Tuesday, May 16, 2006


STRANGERS ON A TRAIN


On this morning's commute the fellow sitting in the window seat beside me got off the train, so I moved to the window seat, freeing up an aisle seat beside a young woman who had been standing for several stops. Before sitting down, she looked around carefully to see if there was maybe another seat available. Not finding one she sat down, though she would have preferred to sit elsewhere.

Any westerner (though perhaps mainly males?) who commutes in Japan has experienced this, both with male and female passengers. I couldn't begin to count the number of times the seat next to me on the rush hour train was the last to be taken. I'd stopped paying attention to it long ago, or so I thought. But the other day I realized that I was still subconsciously aware of it when on the train home, while fully absorbed in a book, I nevertheless noticed that the last seat available was being taken by a hurried commuter several rows away! I had been second to last! The minishock had caught my attention.

It's generally not prejudice in the sense we know it in the West (where differences in appearance are not generally as stark as they can be here); it's more like tacit - even subconscious - non-inclusion, as though you're not really 'present' in the Japanese sense, since you're not Japanese. Though there may on rare occasions be some element of conventional prejudice involved, more likely it's simply the fear that the unreadable (and therefore unpredictable) foreigner might turn (horror of horrors!) and speak to the person next to him. It has been known to happen. (It's rare for a Japanese to talk spontaneously to strangers on trains (or anywhere else) in Japan; Hitchcock could never have made his movie here.)

Foreigners are clearly the most likely to turn and ask directions, or even (gulp) say something in English, French, German - who knows what - bringing undesired attention to the unfortunate person spoken to. And because foreigners are prominent and look different, they attract attention de facto, and whoever sits next to them will also by default attract attention, which is not desired.

As for me, I am a touch over 6 feet tall, 180 pounds, with long white hair and two earrings, dress differently and never wear suit and tie, so I certainly don't expect anyone in the exurbs to race to sit beside me. Still, I've been taking this particular train with these particular commuters at this particular time for a dozen years now, and when I lived in Kyoto, another same train for 15 years, so I've had some time to observe the phenomenon. (It's also interesting to be the passive cause of so many dilemmas.)

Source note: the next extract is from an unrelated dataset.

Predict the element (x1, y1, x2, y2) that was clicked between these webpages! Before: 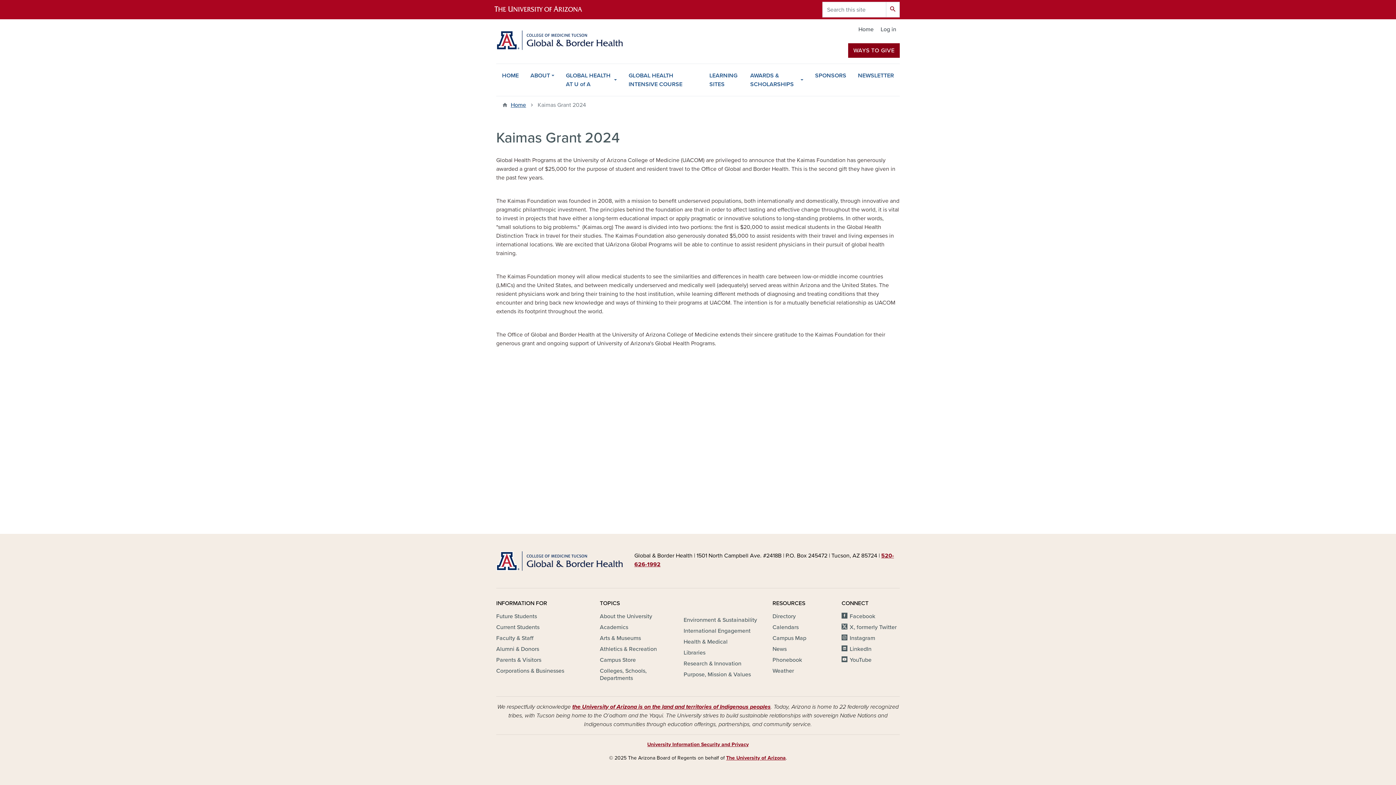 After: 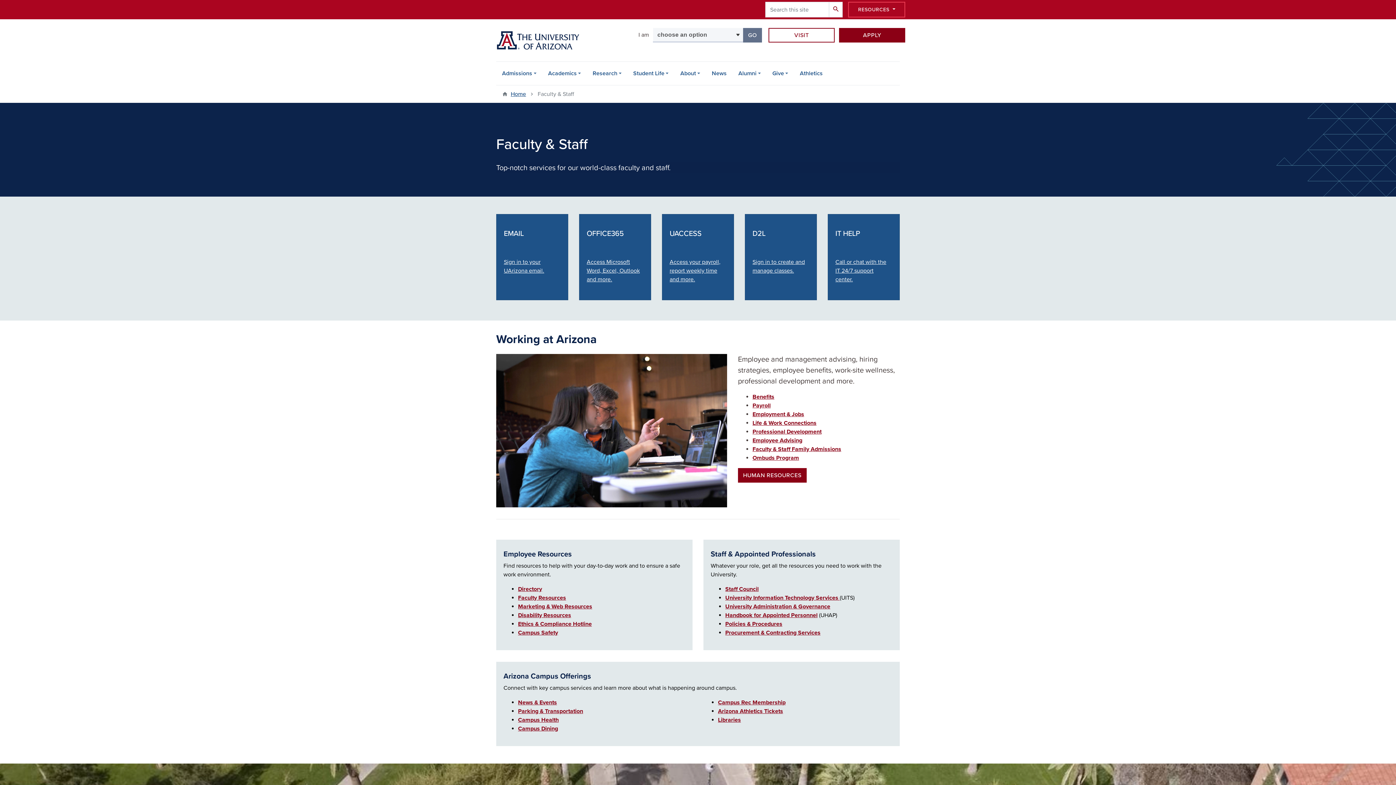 Action: bbox: (496, 634, 533, 642) label: Faculty & Staff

The phenomenon had at one point begun to slip beneath my notice, when one day a guy from California who worked at our office told me of the satisfaction he'd felt that morning upon watching two commuters race to get the second-to-last free seat across the aisle from him, the loser then having to bite the bullet and sit in the last seat beside the foreigner, knowing that the foreigner had observed the 'contest.' I recognized in my own history the experience of that particular satisfaction, though it hadn't really registered until the fellow mentioned it. It's a feeling akin to that I referred to above at discovering that the last seat hadn't been next to me.

Anyway, it's nothing personal, really, it's just that you're clearly not Japanese and therefore potentially problematic. Someone will probably sit next to you eventually. And it has its good side: there are times when you're the only person on the train with a whole seat all to yourself!

4 comments:

Joy Des Jardins said...

That is the first time I've even had a hint of what you look like now Robert....COOL. Hey, don't those people know they're giving up a chance to sit next to one of the infamous Brady Boys? To heck with 'em.

Todd said...

Natsukashi! Reminds me of the ol' Gifu-Nagoya haul I did day-in, day-out for years. I came to expect the empty seat beside me, even during rush hour, and got to the point of disappointment when it was taken by some desparate-to-sit commuter. The worst was when I'd fall asleep, and some old coot stinking of Suntory & cigarettes would bang his briefcase against my leg until I woke up and he could ask to sit next to me...I know I slouch when I sleep, but for Pete's sake just try a "sumimasen..."!

Anonymous said...

I've been in that situation, where they knew that I knew that they had just competed to not sit next to me, and in that awkward "Shimatta!" silence I wondered whether I should apologize to the loser, being as I'm nearly six-and-a-half feet tall.

Perhaps just as embarrassing is when there is only that one seat left when the train pulls into a station and the door opens for some poor sap who steps into the coach unwittingly, realizes his predicament, and proceeds to make eye contact with five or 10 already seated passengers wo silently offer their sympathy.

This makes me wonder whether, when you (Robert) registered your marriage in Japan, the offending gaijin huband's name was entered into the kouseki in the normal space for a spouse, or whether, as with me, they had already started the custom of writing down gaijin in the space at the bottom of the page for miscellaneous notes.

Mary Lou said...

Gentlemen dont give up their seats to a standing woman any more? sheesh, I MUST live out in the boonies.